(Goal of the exercise): Once you reach the line with "Click the 2h timestamp", transcribe it and every line after it to the end of the records, exactly, but not the pictures.
━━━━━ Source material
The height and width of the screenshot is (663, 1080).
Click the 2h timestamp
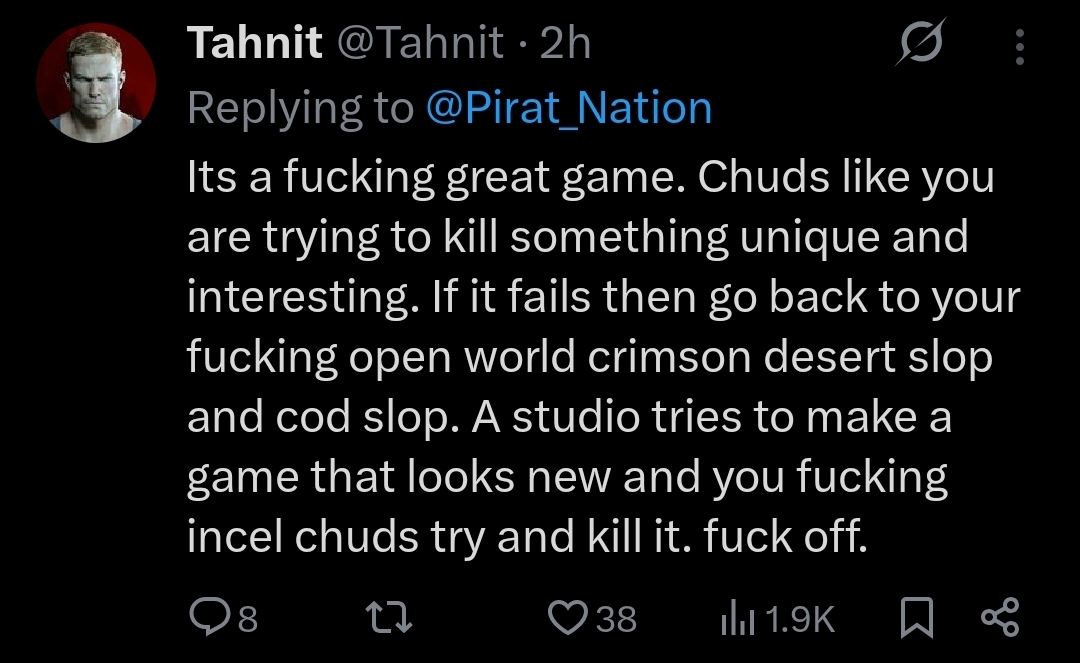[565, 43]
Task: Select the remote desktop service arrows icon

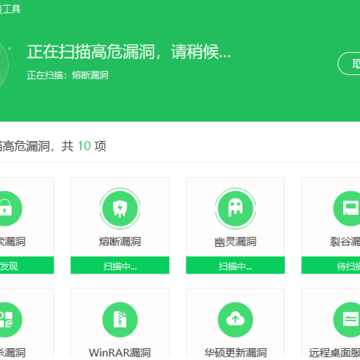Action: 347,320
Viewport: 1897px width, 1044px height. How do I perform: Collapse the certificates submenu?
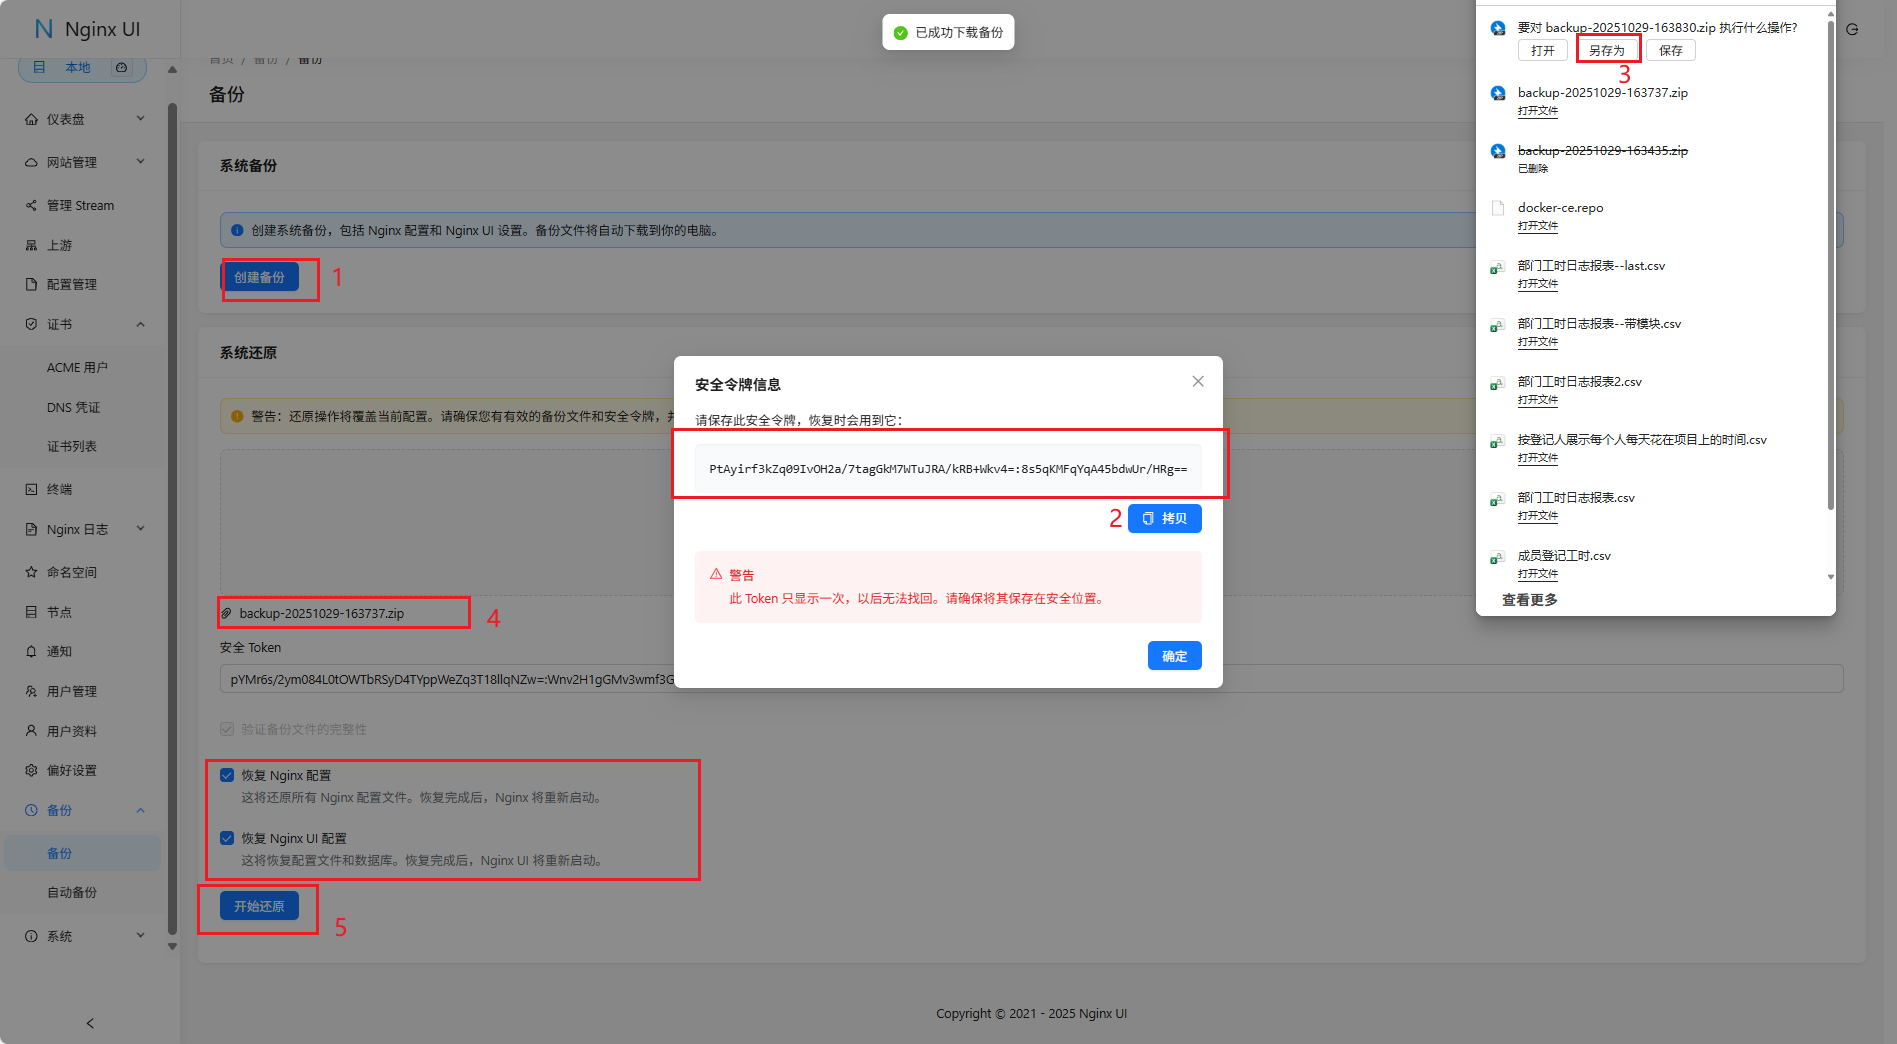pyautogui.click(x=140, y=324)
━━━━━━━━━━
(Reply to the exercise):
Click the 2h timestamp
[565, 43]
Task: Select the remote desktop service arrows icon

Action: 347,320
Viewport: 1897px width, 1044px height. How do I perform: Collapse the certificates submenu?
pyautogui.click(x=140, y=324)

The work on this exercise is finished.